Findings also suggest that the EMR would not have been implemented without the collaboration and commitment that was demonstrated between the FN community and their partners. The EHRIF does not appear to capture the importance of collaboration with other health system partners as a success factor. The governance success factor reflects the structure of a traditional medical clinic or health service organization where authority for strategic decisions tends to be centralized. The reality for most FN communities is that health governance is largely controlled by the federal government. Smaller FN communities may not have the resources or level of expertise necessary to implement the projects successfully. We propose to add a success factor entitled Collaboration and Commitment when the EHRIF is used in a FN community.

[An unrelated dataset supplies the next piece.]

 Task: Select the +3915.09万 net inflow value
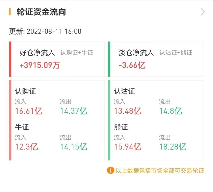(x=40, y=65)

Limitations of the research
Participants may have had different perspectives on what constituted a successful EMR implementation. The EMR was indeed being used by all staff in the early post-implementation period, and participants described several intended EMR benefits that were being realized at the time of the interviews, which suggests the implementation was successful. Governing leadership was not represented in the study participant group and key perspectives may be missing from the study. Researcher bias may have been introduced into the findings because the audiotapes and notes were transcribed and coded by a single individual, the primary investigator.
Conclusions
This study found the EHRIF was valid in the context of an EMR implementation in a FN community. It identified that resolution of privacy and confidentiality issues was critically important for the EMR implementation to proceed and that collaboration with a local physician champion, and provincial and federal governments, combined with demonstrated commitment from all parties was necessary for the EMR implementation to occur.
Significance of the study
This study is focused on an EHR implementation in a BC FN community and adds to the literature relating to FN HIS implementation. It may also be the first attempt at validating the integrated best practices EHRIF in an implementation. The results of this study have the potential to assist other Aboriginal health leaders as they continue on their journey toward greater ownership and control of their health services and improvement of the health status of Indigenous people in Canada.